There is a point in the story where he says,

"Marcus, we are but shrubs, no cedars we,
no big-bon'd men fram'd of the Cyclops' size;
but metal, Marcus, steel to the very back… “ (Act 4, Scene 3)
It comes at a point when his suffering is so great and his madness coming on that you think he can't stand another blow. But now he crosses that point and discovers there is strength there, corrupted and bent by suffering, but the steel is still there, and he is strong enough to continue and toward revenge.

It’s all true, of course: Virtue is a tool used by those in power to control others, revenge is a language they understand, victimhood is neither the end to anything nor in any way admirable, and when you think you can’t take it anymore, quite possibly you can.

Thursday, December 16, 2010

The Passionate Pilgrim

None of the poems in “The Passionate Pilgrim” are good.

Most likely, Shakespeare wrote only five of them, though the publisher back then claimed he wrote all. There are 20 total, the authors of the others are sometimes known, other times not.

The best poem in the little collection is not Shakespeare’s and it’s not much of a poem. It’s very simple and straight-forward, more like song lyrics than poetry, but it really moves along in a simple and affecting way. That guy had potential.
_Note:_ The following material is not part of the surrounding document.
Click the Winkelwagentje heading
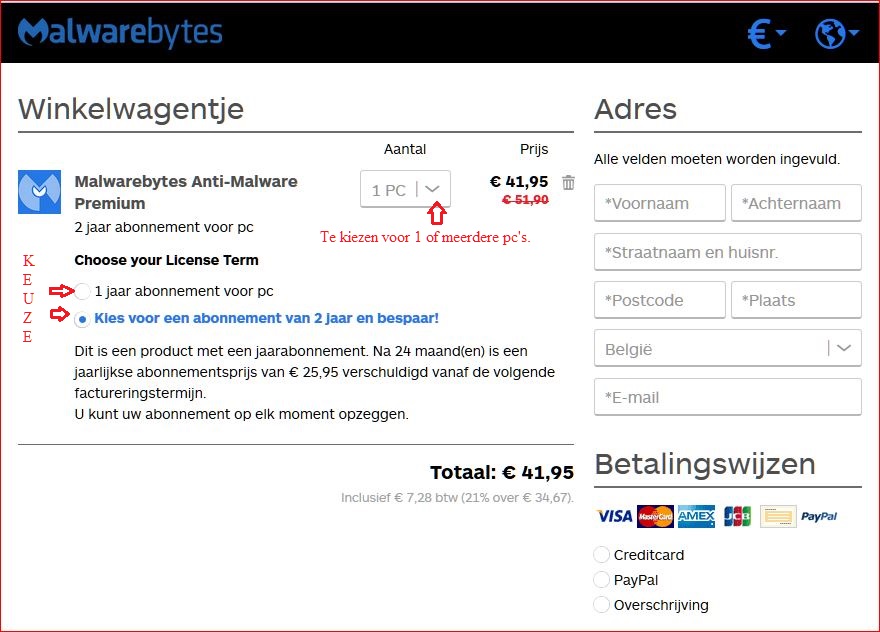The image size is (880, 632). click(131, 109)
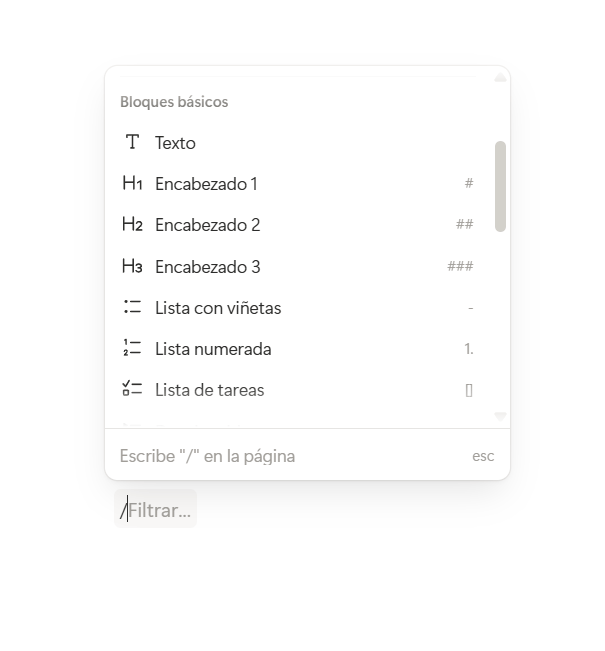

Too bad he never got famous. Oh, wait, he did: Apparently, it was Christopher Marlowe, Shakespeare’s great competitor:

Come live with me and be my Love,
And we will all the pleasures prove
That hills and valleys, dale and field,
And all the craggy mountains yield…

But if you compare them the other poems (and assuming Shakespeare really only did write five of them), you see a difference. Shakespeare is more assured than the others and more importantly, his words carry more weight. The others are flouncing around, it’s all shepherds and Adonis and love and lying in the grass. Shakespeare gives you the feeling that he is going beyond that. In the best cases, he plays with logic in a paradoxical way.

Here’s a presumably non-Shakespeare beginning (Poem Nr. 4):

Sweet Cytherea, sitting by a brook
With young Adonis, lovely, fresh and green…

Here’s Shakespeare (Poem Nr. 1 / Sonnet 138):

When my love swears that she is made of truth
I do believe her, though I know she lies…

It’s not just images or pretty scenes of love, immediately there’s intellectual connection.

Also, he nails the endings. He knows that it’s the end that more impresses the reader, and it’s strange that the other poets sometimes don’t seem to get that (oddly enough).

Here’s Nr. 4 again (the poem is about Cytherea trying to seduce the beautiful but inexperienced Adonis – he, being stupid, resists):

Then fell she on her back, fair queen, and toward:
He rose and ran way; ah fool too froward!

I like his foolishness, but it just end it with a little comment thrown at his back while he beats it is a let-down.

Here’s Sonnet 138:

Therefore I’ll lie with love, and love with me,
Since that our faults in love thus smother’d b e.

All of a sudden, everything is wrapped up and the thought is also somehow new – a conclusion that surprises and satisfies.

Shakespeare mastered 1) the art of challenging and surprising the reader and 2) the art of the ending.

Thursday, October 28, 2010

Weirdest line

(in Lucrece, but maybe in Shakespeare so far):

For men have marble, women waxen, minds.

As the Shakespeares of today say: WTF?